Rencontre avec Alena Ehrenbold ~ De la Suisse aux Mentawai

Posted: March 6, 2018 by Clémentine

C’est en Guadeloupe sur le spot de l’Anse Salabouelle que j’ai rencontré Alena. Je voyais cette fille à l’eau qui déchirait tout et qui enchaînait les vagues, le tout avec un grand sourire. Qui aurait pu se douter que c’est en Suisse que cette pétillante surfeuse a grandit? Nous avons surfé ensemble toute la matinée, parlé surf, matériel, voyage… C’est tout naturellement que j’ai eu l’envie de vous la présenter ici. 

Hello Alena, peux-tu te présenter en quelques mots ?

Je suis Alena, je viens de Suisse, et suis prof d’éco et de droit à la base. Depuis 3 ans je me concentre sur le surf et les films de surf. 

Depuis combien de temps surfes-tu, où et comment as-tu appris ?

J’ai commencé à surfer quand j’avais 21 ans en vacances au Portugal. Après cela, je n’’ai pas eu beaucoup l’occasion de surfer, comme je vivais en Suisse. J’ai surfé quelques semaines par an quand j’avais des vacances, et surtout dès que je pouvais partir en voyage.

Crédit photo : Yohann Strullu

Avec quel type de planches surfes-tu ? Peux-tu nous dire deux mots sur le(s) shaper(s) avec qui tu prends tes boards  : quel style de planches, quelle est la relation shaper-surfeur, qu’est-ce que ça t’apportes de discuter avec eux?

Je surfe des shortboards classiques de Nick Uricchio « Semente ». J’ai galéré pendant des années à trouver des planches qui me conviennent, et Nick m’a fait mes premiers shortboards adaptés à mon gabarit et mon niveau. Ca a été une révélation de surfer enfin sur des bonnes boards !

Il y 4 ans j’ai aussi commencé à surfer un rétro fish de Robin Goffinet « ROB Surfboards ». Robin est devenu un bon ami, on surf souvent ensemble. Ca m’a définitivement fait progresser de surfer des planches différentes. A partir de là Robin et moi avons travaillé sur les boards, et mon quiver a évolué au fil des années.

Crédit photo : Tom Toledo

Tu voyages beaucoup, quelles sont tes destinations favorites et pourquoi ?

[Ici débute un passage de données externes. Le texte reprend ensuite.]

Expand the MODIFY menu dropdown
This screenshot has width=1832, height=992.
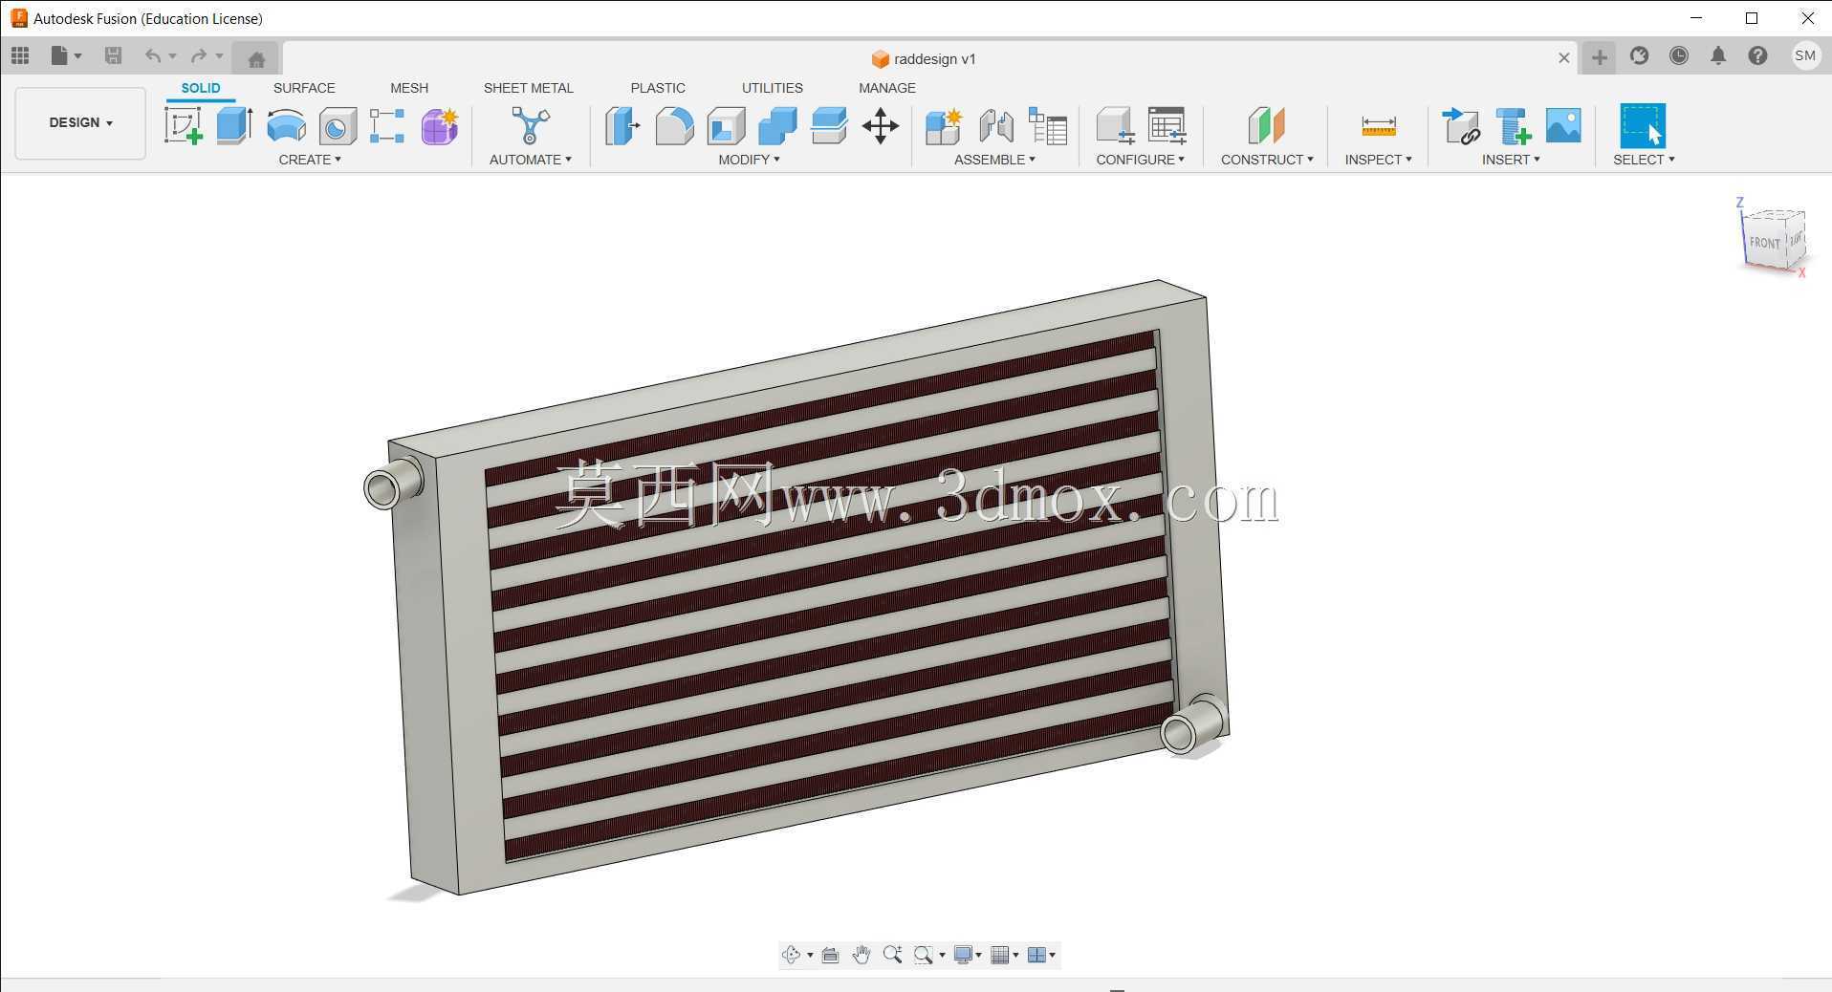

J’adore la France, la culture, les vagues, les gens. Je passe beaucoup du temps en Indonésie, les vagues sont juste parfaites. J’aime aussi beaucoup l’Amérique centrale : la vie est plus tranquille là-bas, ce sont aussi des vagues de sable sur lesquelles il est plus facile de tenter des choses que sur le reef, on se blesse moins.

En vadrouillant tu as surement rencontré d’autres surfeuses, quel est ton point de vue sur le surf féminin ?

Le surf féminin a énormément évolué ces derniers temps. On voit beaucoup plus de filles dans l’eau qu’avant et elles surfent de mieux en mieux. Et en même temps – bizarrement –  je trouve que l’image de surfeuses est souvent abusée, de plus en plus «sexualisée». En tant que surfeuse tu doit être élégante, jolie, mince, faire de jolis canards, ne pas prendre trop de vagues.. Ca m’est déjà arrivé que des magazines de surf me disent : « c’est une très bonne photo, un super turn, mais c’est trop sportif, la photo n’est pas assez sexy, tu n’as pas une photo où tu marches sur la plage plutôt ? ». Bien sûr j’aime aussi les jolis bikinis et être féminine, mais je ne veux pas qu’être élégante et assise sur ma planche dans l’eau. J’adore surfer et tenter des choses, ce qui inclue de fait tomber, et forcément ce n’est pas très élégant 😉.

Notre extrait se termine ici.